[Start Text block]

MLOps Zoomcamp: Free MLOps course. Register here!

DataTalks.Club

Python Feature Engineering Cookbook

by Soledad Galli

The book of the week from 20 Sep 2021 to 24 Sep 2021

Feature engineering is invaluable for developing and enriching your machine learning models. In this cookbook, you will work with the best tools to streamline your feature engineering pipelines and techniques and simplify and improve the quality of your code.

Using Python libraries such as pandas, scikit-learn, Featuretools, and Feature-engine, you’ll learn how to work with both continuous and discrete datasets and be able to transform features from unstructured datasets. You will develop the skills necessary to select the best features as well as the most suitable extraction techniques. This book will cover Python recipes that will help you automate feature engineering to simplify complex processes. You’ll also get to grips with different feature engineering strategies, such as the box-cox transform, power transform, and log transform across machine learning, reinforcement learning, and natural language processing (NLP) domains.

Questions and Answers

Guy Adams

Soledad Galli - thanks for agreeing to answer questions! How automatable is the process of feature engineering against unknown/new data?

Soledad Galli

How automatable: that is the million dollar question. I think there is a lot of effort put into trying to automate feature engineering, with different degrees of success.

Kshitiz

Soledad Galli - Thank you for doing this. Looking forward to other questions/responses as well.

[End Text block]

__Given exercise 1__
Update the listing from the line containing "The width and height of the screenshot is (559, 500)." through the line containing "[x=165, y=83]": replace "Twitter bird icon" with "Twitter logo icon" and keep everything else the same. Return only those lines.
__Given exercise 2__
Write what follows next in the question-and-answer text about the Python Feature Engineering Cookbook.

[Start Supplied records]

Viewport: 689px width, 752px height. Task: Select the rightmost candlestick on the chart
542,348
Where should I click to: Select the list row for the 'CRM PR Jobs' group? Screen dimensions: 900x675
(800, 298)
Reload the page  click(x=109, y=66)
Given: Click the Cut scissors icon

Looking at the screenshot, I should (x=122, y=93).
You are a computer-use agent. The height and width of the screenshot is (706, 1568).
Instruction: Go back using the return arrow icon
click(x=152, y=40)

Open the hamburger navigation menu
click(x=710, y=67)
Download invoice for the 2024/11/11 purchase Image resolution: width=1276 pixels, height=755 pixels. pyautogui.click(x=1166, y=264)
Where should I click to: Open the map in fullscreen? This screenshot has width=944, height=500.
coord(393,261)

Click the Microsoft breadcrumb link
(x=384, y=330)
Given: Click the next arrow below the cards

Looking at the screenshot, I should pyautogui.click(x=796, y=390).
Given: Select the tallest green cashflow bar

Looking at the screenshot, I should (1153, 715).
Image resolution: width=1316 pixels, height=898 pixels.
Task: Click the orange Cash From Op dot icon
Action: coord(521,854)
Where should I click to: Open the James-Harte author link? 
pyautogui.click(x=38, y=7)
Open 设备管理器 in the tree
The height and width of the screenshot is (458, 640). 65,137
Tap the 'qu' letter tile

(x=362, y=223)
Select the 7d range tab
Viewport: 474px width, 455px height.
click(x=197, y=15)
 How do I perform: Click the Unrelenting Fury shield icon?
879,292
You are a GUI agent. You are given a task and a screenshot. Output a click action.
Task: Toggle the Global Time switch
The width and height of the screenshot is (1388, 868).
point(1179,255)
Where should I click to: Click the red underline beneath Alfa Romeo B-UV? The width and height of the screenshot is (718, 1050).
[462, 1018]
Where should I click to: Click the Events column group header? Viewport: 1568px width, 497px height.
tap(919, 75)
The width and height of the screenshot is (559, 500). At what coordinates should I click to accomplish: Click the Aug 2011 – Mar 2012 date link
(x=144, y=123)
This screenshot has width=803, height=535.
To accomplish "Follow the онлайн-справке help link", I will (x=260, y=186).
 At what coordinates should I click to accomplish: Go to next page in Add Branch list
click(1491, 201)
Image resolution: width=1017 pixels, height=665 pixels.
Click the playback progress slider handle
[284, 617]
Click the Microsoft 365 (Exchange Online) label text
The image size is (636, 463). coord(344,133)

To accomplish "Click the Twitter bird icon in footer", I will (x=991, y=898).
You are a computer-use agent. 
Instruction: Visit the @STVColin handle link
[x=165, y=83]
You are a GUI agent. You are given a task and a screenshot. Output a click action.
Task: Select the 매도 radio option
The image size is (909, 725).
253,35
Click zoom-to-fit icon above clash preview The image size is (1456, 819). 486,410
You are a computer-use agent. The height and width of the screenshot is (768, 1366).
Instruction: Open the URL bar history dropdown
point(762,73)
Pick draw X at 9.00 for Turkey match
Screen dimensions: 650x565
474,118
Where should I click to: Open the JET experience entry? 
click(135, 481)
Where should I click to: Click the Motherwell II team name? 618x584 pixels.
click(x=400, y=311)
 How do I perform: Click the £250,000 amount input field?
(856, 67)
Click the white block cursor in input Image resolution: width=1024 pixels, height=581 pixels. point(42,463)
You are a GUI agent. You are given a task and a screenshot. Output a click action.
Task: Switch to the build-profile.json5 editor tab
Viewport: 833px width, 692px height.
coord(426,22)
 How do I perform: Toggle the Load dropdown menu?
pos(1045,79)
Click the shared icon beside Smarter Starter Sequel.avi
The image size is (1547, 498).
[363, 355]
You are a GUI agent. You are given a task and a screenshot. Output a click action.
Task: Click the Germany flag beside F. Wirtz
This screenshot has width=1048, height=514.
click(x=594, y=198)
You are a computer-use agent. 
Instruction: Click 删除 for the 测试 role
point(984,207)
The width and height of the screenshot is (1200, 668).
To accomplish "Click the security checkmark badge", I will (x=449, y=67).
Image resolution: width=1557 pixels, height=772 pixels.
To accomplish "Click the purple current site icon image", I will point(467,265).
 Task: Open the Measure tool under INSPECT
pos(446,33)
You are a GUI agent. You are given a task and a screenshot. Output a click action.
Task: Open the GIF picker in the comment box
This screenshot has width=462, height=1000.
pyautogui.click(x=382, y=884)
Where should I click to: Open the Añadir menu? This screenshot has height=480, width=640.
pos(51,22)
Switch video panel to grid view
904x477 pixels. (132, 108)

[End Supplied records]

__Task output 1__
The width and height of the screenshot is (559, 500). At what coordinates should I click to accomplish: Click the Aug 2011 – Mar 2012 date link
(x=144, y=123)
This screenshot has width=803, height=535.
To accomplish "Follow the онлайн-справке help link", I will (x=260, y=186).
 At what coordinates should I click to accomplish: Go to next page in Add Branch list
click(1491, 201)
Image resolution: width=1017 pixels, height=665 pixels.
Click the playback progress slider handle
[284, 617]
Click the Microsoft 365 (Exchange Online) label text
The image size is (636, 463). coord(344,133)

To accomplish "Click the Twitter logo icon in footer", I will (x=991, y=898).
You are a computer-use agent. 
Instruction: Visit the @STVColin handle link
[x=165, y=83]

__Task output 2__
I want to understand if there is any systematic approach to engineer features for specific problems?

Soledad Galli

I think the most advanced in that direction are the libraries featuretools and tsfresh which include transformers that out-of-the-box return a battery of features extracted based on the most used feature calculations. Tsfresh for example returns around 1200 features and then goes ahead and selects the most relevant ones. Featuretools does more or less the same but returns far fewer features.

Soledad Galli

Both libraries are geared to time series though.

Soledad Galli

For classical so to say data, i.e., tabular data, I have not come accross libraries like this. Instead other libraries like feature-engine, category encoders and sklearn offer a variety of individual transformers from which you can pick and choose according to the needs for your data. And then, you can line up all trasformers within a scikit-learn pipeline, to run them in sequence.

Soledad Galli

The thing is, in my opinion, that some datasets may require some special treatment, and you know best your data than any python library, so at the end of the day, domain knolewdge always help

Soledad Galli

I think with that I kind of try and answer the 2 questions, no? I don’t know of a systematic approach other than what I mention here.

Quynh Le

Hi Soledad Galli, thanks for writing the book! Could you share with us which feature engineering methods are most popular? Also does feature engineering make it more difficult to interpret the model results?

Soledad Galli

Quynh Le for imputation, the most popular ones are mean, median imputation for numerical variables, usually accompanied by adding a missing binary indicator. And for categorical variables replacing NA with the string “missing” or “other”. For categorical encoding, the most common is one hot encoding. For variable transformations I would say, log, box-cox and yeo-johnson, alternatively, discretization. And then for scaling: standardization or scaling to the maximum and minimum values, whenever needed. For time series I would say lagging the features, or window features, where you take usually the mean, max or min from a window of a certain number of steps usually behind the point you want to predict. But this is just the tip of the iceberg, there is a lot more that you can do to the data.

Nikhil Shrestha

Hi Soledad Galli
Thanks for writing the book.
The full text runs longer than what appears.